This Amendment No. 1 is being filed to report that on July 22, 2013, the 10% Series A Convertible Senior Secured Notes due 2015 (the Series A Notes) become convertible and, as such, the Reporting Persons may be deemed to own the Common Stock issuable upon conversion of such Series A Notes as of May 23, 2013, the day which is 60 days prior to the date on which the Series A Notes become convertible.
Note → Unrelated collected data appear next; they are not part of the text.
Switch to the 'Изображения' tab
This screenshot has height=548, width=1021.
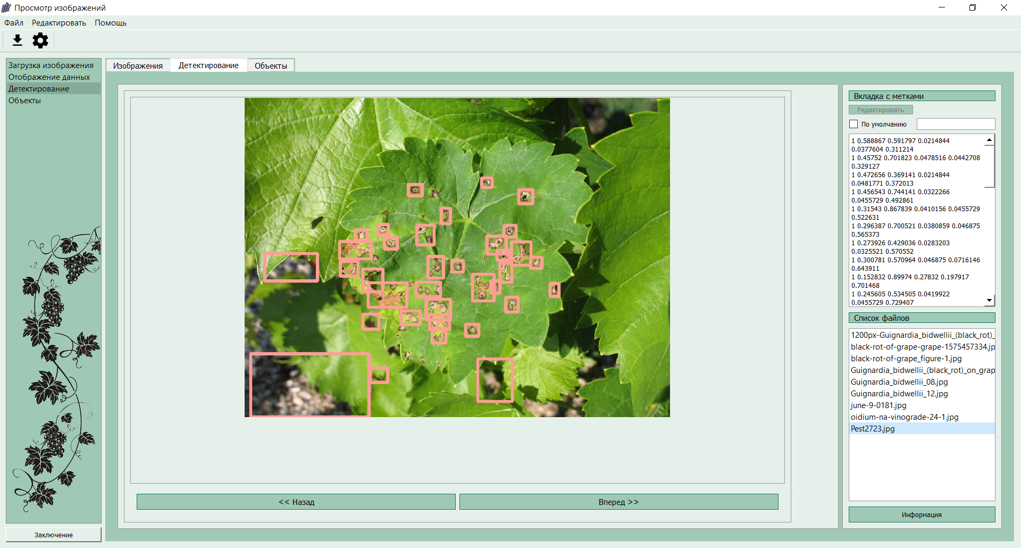[x=138, y=65]
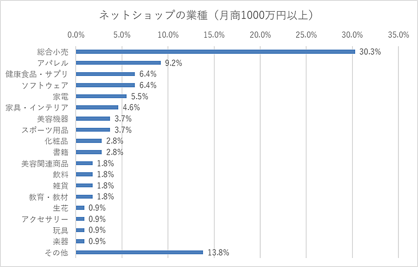Screen dimensions: 418x267
Task: Select the 35.0% axis label
Action: [x=398, y=35]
Item 2. | Identity and Background. |
Item 2 is hereby amended and restated by the following:
Each of the following is hereinafter individually referred to as a Reporting Person and collectively as the Reporting Persons. This statement is filed on behalf of:
Carlyle Group Management L.L.C.
The Carlyle Group L.P.
Carlyle Holdings I GP Inc.
Carlyle Holdings I GP Sub L.L.C.
Carlyle Holdings I L.P.
TC Group, L.L.C.
TC Group Sub L.P.
TC Group CSP II, L.L.C.
CSP II General Partner, L.P.
Carlyle Strategic Partners II, L.P.
CSP II Coinvestment, L.P.
DBD Cayman Holdings, Ltd.
DBD Cayman, Ltd.
TCG Holdings Cayman II, L.P.
TC Group Cayman Investment Holdings, L.P.
Following an internal reorganization on May 2, 2012, TC Group Cayman Investment Holdings, L.P. is no longer the managing member of TC Group CSP II, L.L.C. Accordingly, DBD Cayman Holdings, Ltd., DBD Cayman, Ltd., TCG Holdings Cayman II, L.P. and TC Group Cayman Investment Holdings, L.P. may no longer be deemed to beneficially own the shares reported herein.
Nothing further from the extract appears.